Automated function call generation from natural language instructions.
Enhancing natural language interfaces for code generation or task automation.
Integrating into virtual assistants and chatbots to execute backend function calls.

Limitations

Data Dependency:
The model's performance relies on the quality and representativeness of the training data. Out-of-distribution inputs may yield suboptimal or erroneous outputs.
Decoding Strategy:
The current greedy decoding approach may not always produce the most diverse or optimal outputs.
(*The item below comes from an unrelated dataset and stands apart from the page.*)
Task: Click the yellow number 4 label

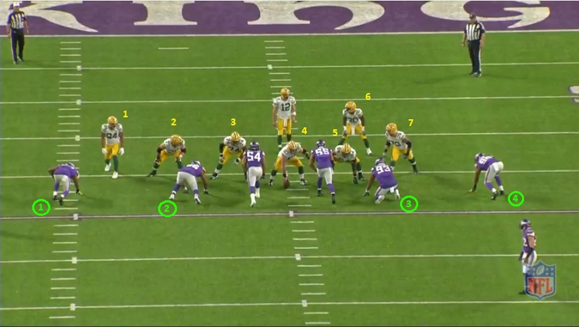Action: [304, 131]
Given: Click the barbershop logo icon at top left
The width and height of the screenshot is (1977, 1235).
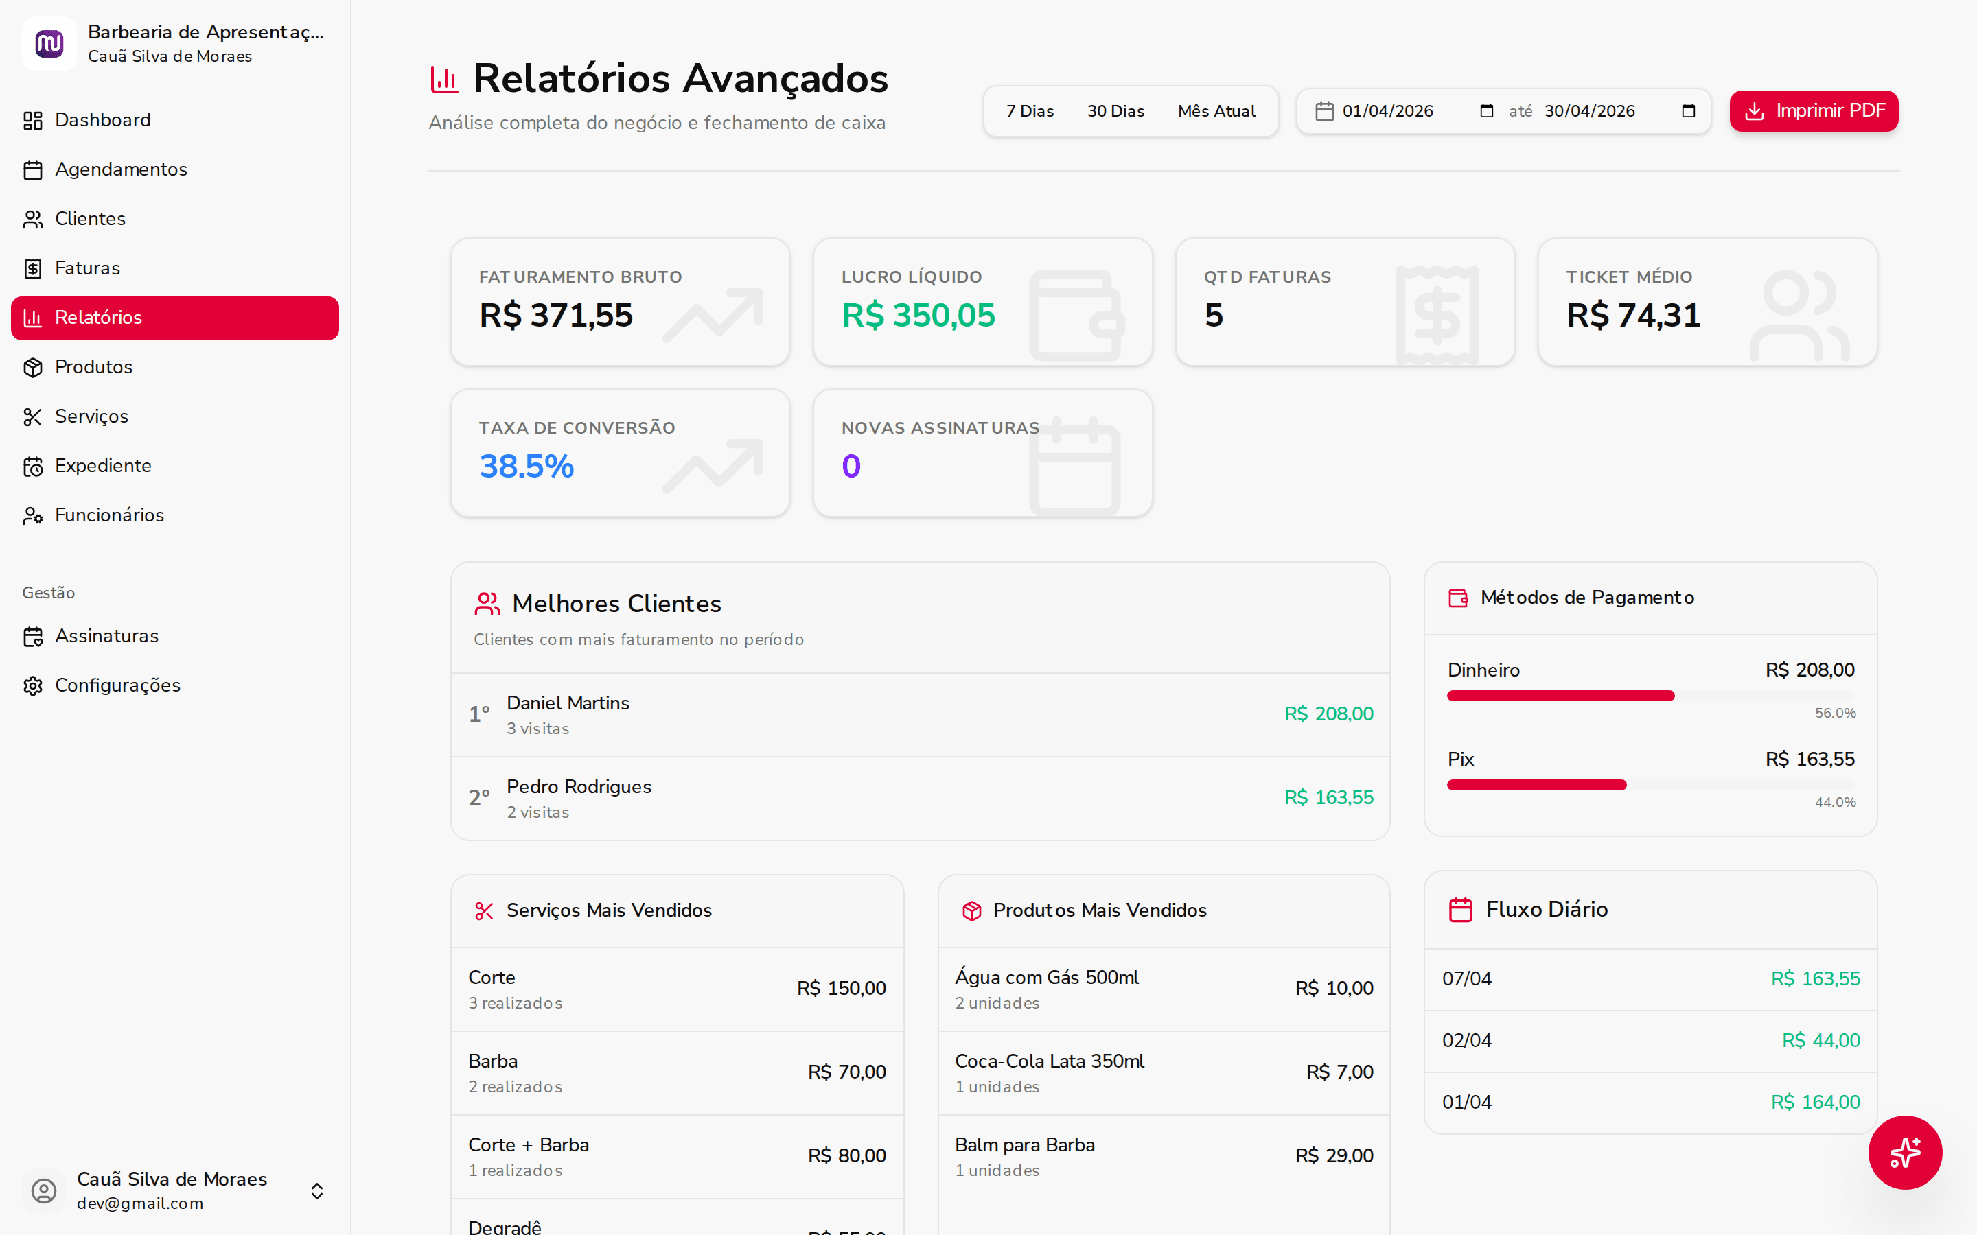Looking at the screenshot, I should click(x=49, y=44).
Alternative strategies (e.g., beam search) might be explored for improved results.
Generalization:
While the model works well on data similar to its training examples, its performance may degrade on substantially different domains or complex instructions.

Training Data

The model is trained on custom datasets comprising natural language inputs paired with function call outputs. Users are encouraged to fine-tune the model on domain-specific data to maximize its utility in real-world applications.

How to Use

Loading a Specific Version:
The system supports multiple versions. Specify the model version when performing inference to load the desired model.
Inference:
Provide an input text (e.g., "Book me a flight from London to NYC") and the model will generate the corresponding function call output.
Publishing:
The model can be published to the Hugging Face Hub with version-specific details for reproducibility and community sharing.